Exercise aim: The answer must be an exact transcription of every record.

Input data START

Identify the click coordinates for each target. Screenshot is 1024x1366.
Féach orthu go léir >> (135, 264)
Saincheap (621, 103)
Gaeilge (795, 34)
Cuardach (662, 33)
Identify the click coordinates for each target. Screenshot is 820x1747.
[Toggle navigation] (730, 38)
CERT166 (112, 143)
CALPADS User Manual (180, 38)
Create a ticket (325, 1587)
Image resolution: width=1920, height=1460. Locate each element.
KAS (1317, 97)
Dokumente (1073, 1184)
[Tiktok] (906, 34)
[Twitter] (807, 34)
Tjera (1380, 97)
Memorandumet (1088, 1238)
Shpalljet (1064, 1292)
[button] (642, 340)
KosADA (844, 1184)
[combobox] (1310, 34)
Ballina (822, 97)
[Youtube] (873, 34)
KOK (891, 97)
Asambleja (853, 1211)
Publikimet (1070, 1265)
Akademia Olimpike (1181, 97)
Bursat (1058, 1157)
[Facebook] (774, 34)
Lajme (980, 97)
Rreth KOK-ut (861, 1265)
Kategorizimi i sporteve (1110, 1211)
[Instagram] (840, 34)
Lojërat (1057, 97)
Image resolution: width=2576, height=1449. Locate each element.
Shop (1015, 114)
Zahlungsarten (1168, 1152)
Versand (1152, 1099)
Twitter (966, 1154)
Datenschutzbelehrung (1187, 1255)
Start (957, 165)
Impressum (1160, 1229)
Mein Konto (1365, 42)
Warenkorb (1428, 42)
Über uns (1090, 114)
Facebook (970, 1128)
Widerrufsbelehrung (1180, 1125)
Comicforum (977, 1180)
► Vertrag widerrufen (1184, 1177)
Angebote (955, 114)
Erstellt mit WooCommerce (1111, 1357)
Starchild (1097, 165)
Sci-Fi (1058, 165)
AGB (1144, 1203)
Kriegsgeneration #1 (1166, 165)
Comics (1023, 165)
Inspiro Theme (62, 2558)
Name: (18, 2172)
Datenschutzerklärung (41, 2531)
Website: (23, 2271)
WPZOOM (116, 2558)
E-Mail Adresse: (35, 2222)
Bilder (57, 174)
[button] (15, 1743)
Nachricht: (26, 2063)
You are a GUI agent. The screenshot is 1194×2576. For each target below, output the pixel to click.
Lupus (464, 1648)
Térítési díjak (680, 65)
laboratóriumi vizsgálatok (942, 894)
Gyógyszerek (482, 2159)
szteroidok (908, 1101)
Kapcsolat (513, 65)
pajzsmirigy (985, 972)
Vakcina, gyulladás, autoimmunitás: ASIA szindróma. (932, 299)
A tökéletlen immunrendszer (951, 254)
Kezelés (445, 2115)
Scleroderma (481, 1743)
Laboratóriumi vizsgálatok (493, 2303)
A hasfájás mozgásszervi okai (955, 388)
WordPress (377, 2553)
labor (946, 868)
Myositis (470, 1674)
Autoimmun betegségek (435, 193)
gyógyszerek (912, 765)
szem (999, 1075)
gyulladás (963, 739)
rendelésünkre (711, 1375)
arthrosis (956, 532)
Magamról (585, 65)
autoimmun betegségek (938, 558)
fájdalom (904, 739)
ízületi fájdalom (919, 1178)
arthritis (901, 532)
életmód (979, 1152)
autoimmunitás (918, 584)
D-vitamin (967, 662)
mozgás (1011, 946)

Input data END

Response to the task:
Identify the click coordinates for each target. Screenshot is 1024x1366.
Féach orthu go léir >> (135, 264)
Saincheap (621, 103)
Gaeilge (795, 34)
Cuardach (662, 33)
Identify the click coordinates for each target. Screenshot is 820x1747.
[Toggle navigation] (730, 38)
CERT166 (112, 143)
CALPADS User Manual (180, 38)
Create a ticket (325, 1587)
Image resolution: width=1920, height=1460. Locate each element.
KAS (1317, 97)
Dokumente (1073, 1184)
[Tiktok] (906, 34)
[Twitter] (807, 34)
Tjera (1380, 97)
Memorandumet (1088, 1238)
Shpalljet (1064, 1292)
[button] (642, 340)
KosADA (844, 1184)
[combobox] (1310, 34)
Ballina (822, 97)
[Youtube] (873, 34)
KOK (891, 97)
Asambleja (853, 1211)
Publikimet (1070, 1265)
Akademia Olimpike (1181, 97)
Bursat (1058, 1157)
[Facebook] (774, 34)
Lajme (980, 97)
Rreth KOK-ut (861, 1265)
Kategorizimi i sporteve (1110, 1211)
[Instagram] (840, 34)
Lojërat (1057, 97)
Image resolution: width=2576, height=1449. Locate each element.
Shop (1015, 114)
Zahlungsarten (1168, 1152)
Versand (1152, 1099)
Twitter (966, 1154)
Datenschutzbelehrung (1187, 1255)
Start (957, 165)
Impressum (1160, 1229)
Mein Konto (1365, 42)
Warenkorb (1428, 42)
Über uns (1090, 114)
Facebook (970, 1128)
Widerrufsbelehrung (1180, 1125)
Comicforum (977, 1180)
► Vertrag widerrufen (1184, 1177)
Angebote (955, 114)
Erstellt mit WooCommerce (1111, 1357)
Starchild (1097, 165)
Sci-Fi (1058, 165)
AGB (1144, 1203)
Kriegsgeneration #1 (1166, 165)
Comics (1023, 165)
Inspiro Theme (62, 2558)
Name: (18, 2172)
Datenschutzerklärung (41, 2531)
Website: (23, 2271)
WPZOOM (116, 2558)
E-Mail Adresse: (35, 2222)
Bilder (57, 174)
[button] (15, 1743)
Nachricht: (26, 2063)
You are a GUI agent. The screenshot is 1194×2576. For each target below, output the pixel to click.
Lupus (464, 1648)
Térítési díjak (680, 65)
laboratóriumi vizsgálatok (942, 894)
Gyógyszerek (482, 2159)
szteroidok (908, 1101)
Kapcsolat (513, 65)
pajzsmirigy (985, 972)
Vakcina, gyulladás, autoimmunitás: ASIA szindróma. (932, 299)
A tökéletlen immunrendszer (951, 254)
Kezelés (445, 2115)
Scleroderma (481, 1743)
Laboratóriumi vizsgálatok (493, 2303)
A hasfájás mozgásszervi okai (955, 388)
WordPress (377, 2553)
labor (946, 868)
Myositis (470, 1674)
Autoimmun betegségek (435, 193)
gyógyszerek (912, 765)
szem (999, 1075)
gyulladás (963, 739)
rendelésünkre (711, 1375)
arthrosis (956, 532)
Magamról (585, 65)
autoimmun betegségek (938, 558)
fájdalom (904, 739)
ízületi fájdalom (919, 1178)
arthritis (901, 532)
életmód (979, 1152)
autoimmunitás (918, 584)
D-vitamin (967, 662)
mozgás (1011, 946)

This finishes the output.